Tone Poet

The concept of “The Three Bs” in classical music has been with us since 1854, when the writer Peter Cornelius coined the phrase while suggesting that Hector Berlioz should join Johann Sebastian Bach and Ludwig van Beethoven in the highest realm of composers. Berlioz fell from this pinnacle later in the century, however, when conductor Hans von Bülow proposed a different set of Bs, a musical Trinity consisting of Bach, the Father; Beethoven, the Son; and Brahms, the Holy Ghost. This sacred triumvirate stuck, as every student of classical music knows, despite the fact that Wagner, disturbed by the veneration of his conservative archrival Brahms, proposed replacing him with Anton Bruckner—a suggestion that no one other than brass players has ever taken seriously.

(For the record, one should also note that a set of three Bs was put forth in the mid-18th century for German organ playing: Bach, Dieterich Buxtehude, and Johann “Bachelbel”​​—​​the last meaning Pachelbel, but spelled with a B instead of a P, a slip caused by the similarity of pronunciation in Saxon dialect.)

All of this came to mind several years ago when the music critic Anthony Tommasini of the New York Times proposed a fourth B. Tommasini asked readers to help him create a list of “The Greatest,” the top ten composers of all time. The discussion was carried forth in a democratic way through two weeks of articles, online videos, and blog posts. More than 1,500 readers weighed in with comments. To no one’s surprise, Bach won the top prize. And the next eight spots went to the “usual suspects” of Western music: Mozart, Schubert, Debussy, Stravinsky, Verdi, Wagner, and, of course, the other two Bs, Beethoven and Brahms. But with apologies to Haydn, Mahler, Puccini, and Monteverdi, Tommasini rounded out the group with an unanticipated newcomer to the pantheon of greats: Béla Bartók (1881-1945), “an ethnomusicologist whose work has empowered generations of subsequent composers to incorporate folk music and classical traditions from whatever culture into their works.”

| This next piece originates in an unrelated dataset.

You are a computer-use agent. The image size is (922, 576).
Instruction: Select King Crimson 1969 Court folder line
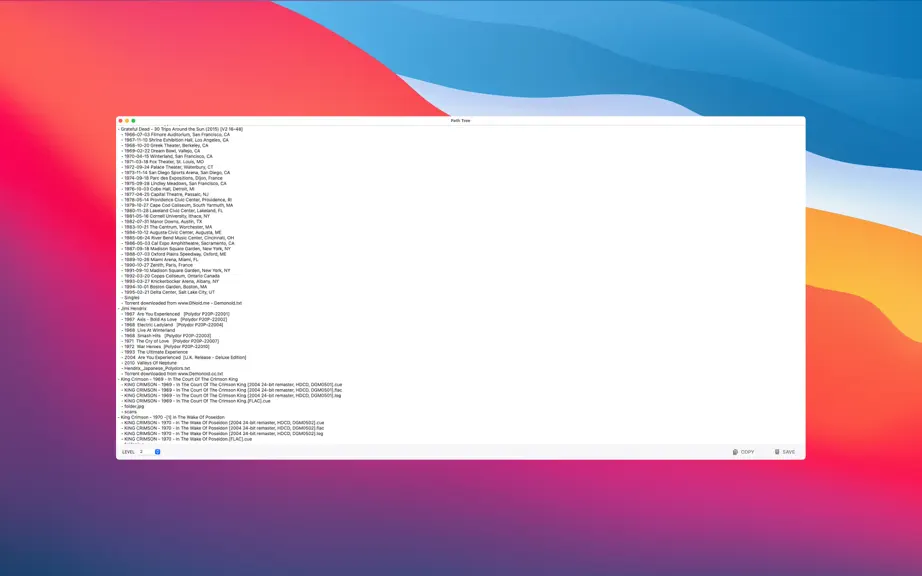pos(179,379)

That Bartók should achieve this recognition is long overdue. A Hungarian pianist, composer, and scholar of folk music, Bartók appeared at the height of the music crisis precipitated by Wagner and successfully forged a new path for fellow composers to follow. Wagner’s music had pushed tonality to its limits, with deeply expressive, chromatic passages that filled in the cracks of the keyboard and willfully disrupted the normal harmonic stabilities that had characterized Western music since its earliest polyphonic days. The decisive piece was the Prelude to Tristan und Isolde (1865), which portrayed desire and unfulfilled love by a seemingly endless chain of unresolved melodies and harmonic progressions. The conservative Viennese critic Eduard Hanslick likened the Prelude to “the old Italian painting of a martyr whose intestines are slowly unwound from his body on a reel.” Where could composers go after Wagner’s “evisceration” of traditional harmony?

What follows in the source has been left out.